Anthropic’s AI supply chain status is now caught between two federal courts after a Washington, DC appeals court declined to temporarily overturn the company’s Pentagon-imposed supply-chain-risk designation. The ruling conflicts with an earlier preliminary decision from a San Francisco judge, leaving the issue unresolved for now and raising broader questions about AI training-data liability and licensing.
Washington, DC appeals court keeps the designation in place
The Washington, DC appeals court ruled on Wednesday that Anthropic had not met the strict requirements needed to temporarily lose the Pentagon designation. That means the company did not win the immediate relief it sought while the case continues.
The designation itself was imposed by the Pentagon, and the appeals court’s decision means it remains in effect unless another court action changes the outcome. The ruling does not settle the underlying dispute, but it does keep Anthropic under the label for now.
San Francisco judge reached a different preliminary view
The Washington, DC appeals court ruling conflicts with a preliminary decision issued last month by a San Francisco judge. That earlier ruling pointed in a different direction, creating a legal split over how the designation should be treated.
Because the two courts have not reached the same conclusion, Anthropic’s status is in limbo. It is not immediately clear how the conflict between the rulings will be resolved.
Why the case matters for AI liability
The dispute goes beyond one company’s designation. The case may help shape how courts handle AI supply chain disputes, including questions tied to training data and broader liability for model development.

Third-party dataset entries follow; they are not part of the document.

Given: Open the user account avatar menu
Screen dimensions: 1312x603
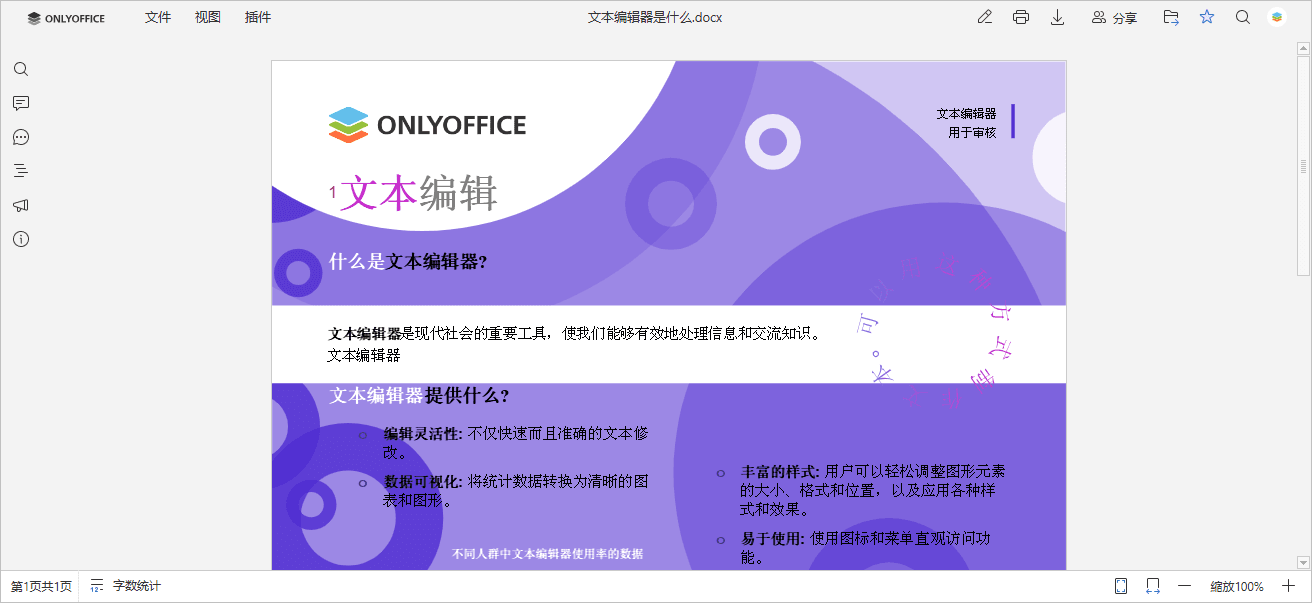Looking at the screenshot, I should 1276,17.
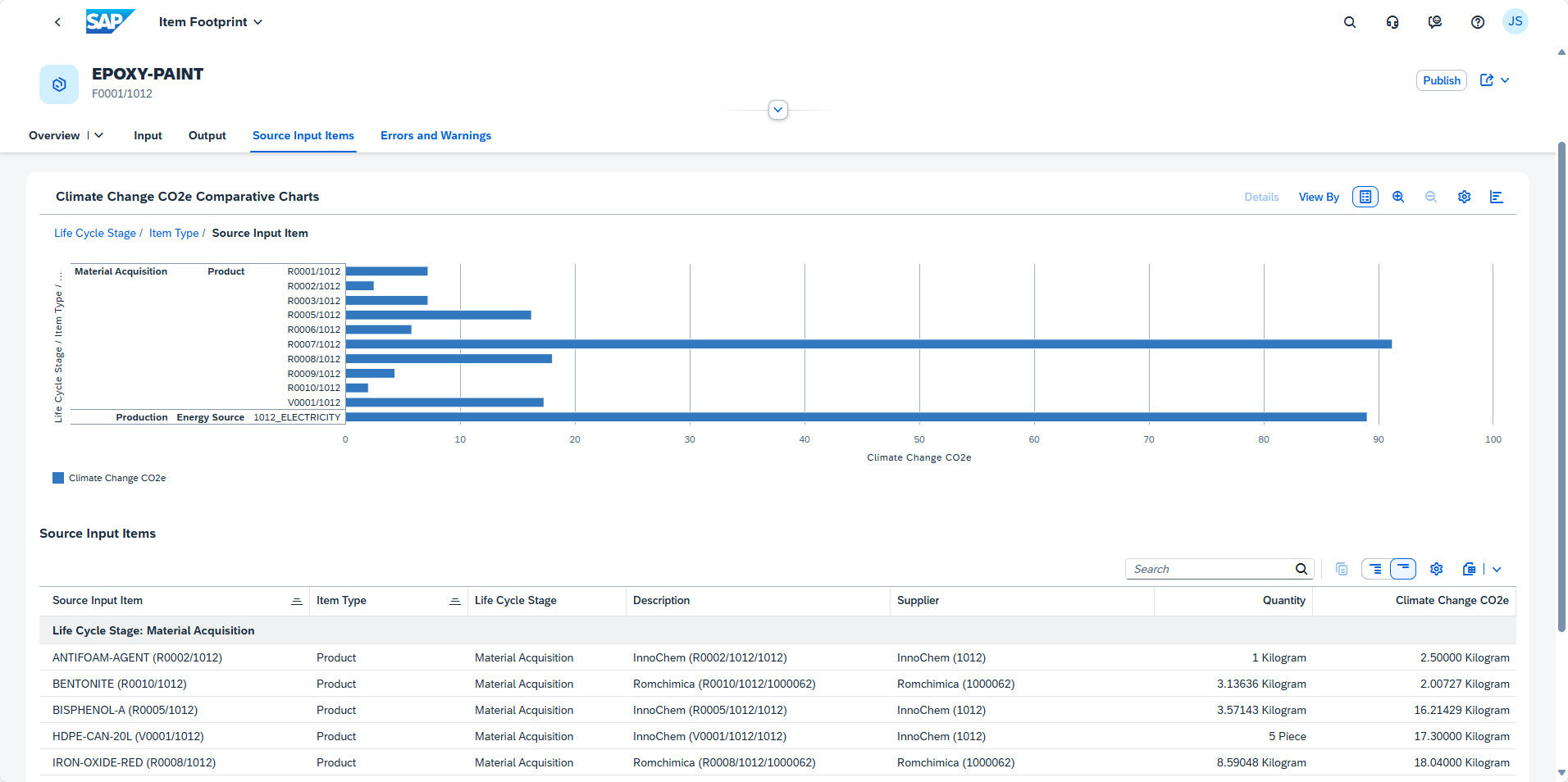Click the header search magnifier icon
The height and width of the screenshot is (782, 1568).
pos(1350,22)
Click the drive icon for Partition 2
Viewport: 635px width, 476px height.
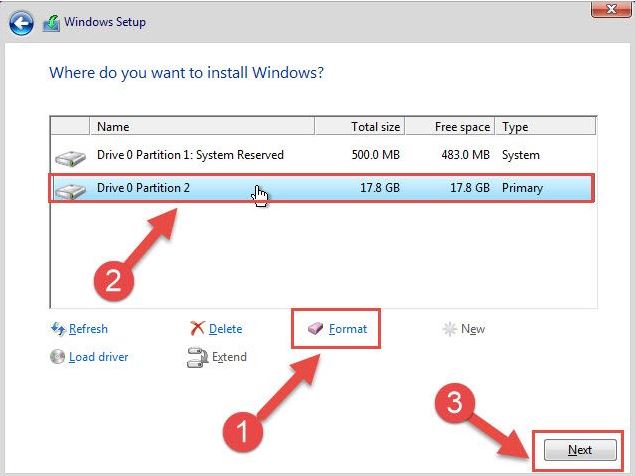coord(70,189)
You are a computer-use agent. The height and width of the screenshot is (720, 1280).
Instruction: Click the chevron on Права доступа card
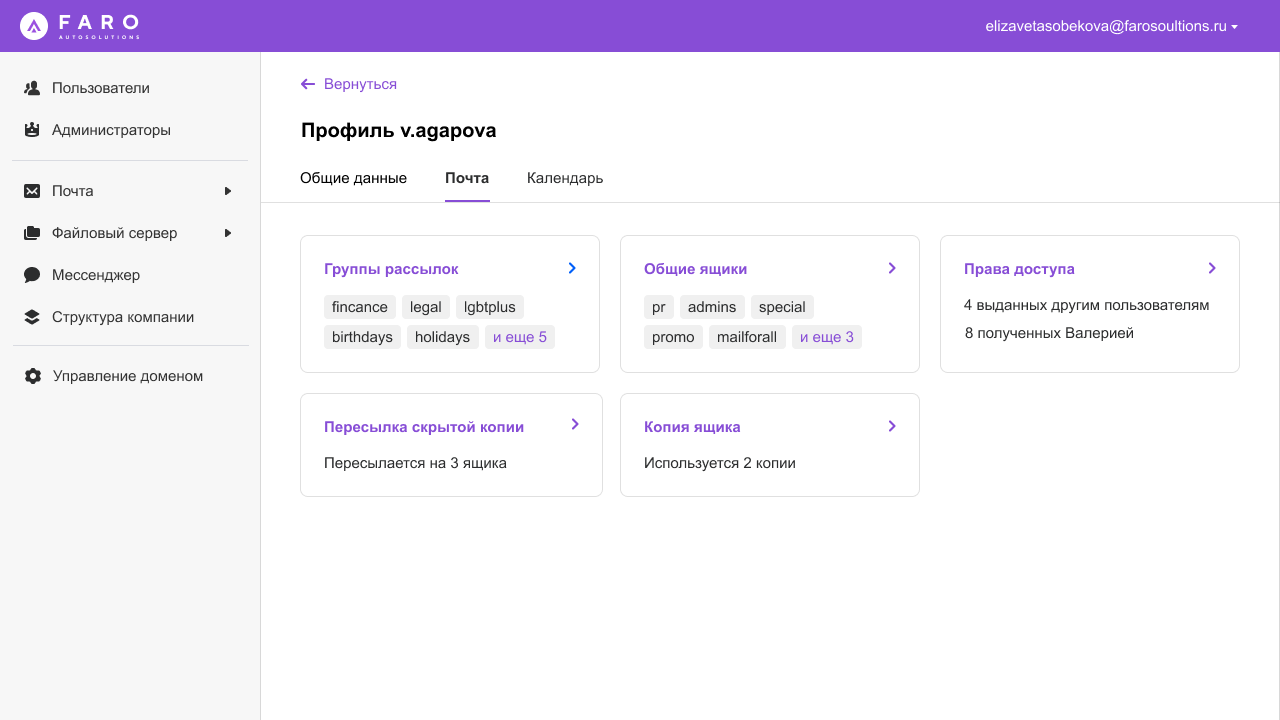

That matters because the outcome could affect how companies like Anthropic approach licensing and other constraints around building and distributing AI models. If courts treat these issues as supply-chain risks, the legal exposure for AI developers could expand in ways that are still unsettled.
What happens next is still unclear
What happens next is still unclear because the rulings do not line up and the record does not show an immediate fix. For now, Anthropic faces a legal gray area rather than a definitive win or loss.
The broader significance is that the case could become a reference point for future disputes over AI training-data liability, supply-chain risk, and licensing. Until the conflict is resolved, Anthropic’s designation remains in place and the legal path forward remains uncertain.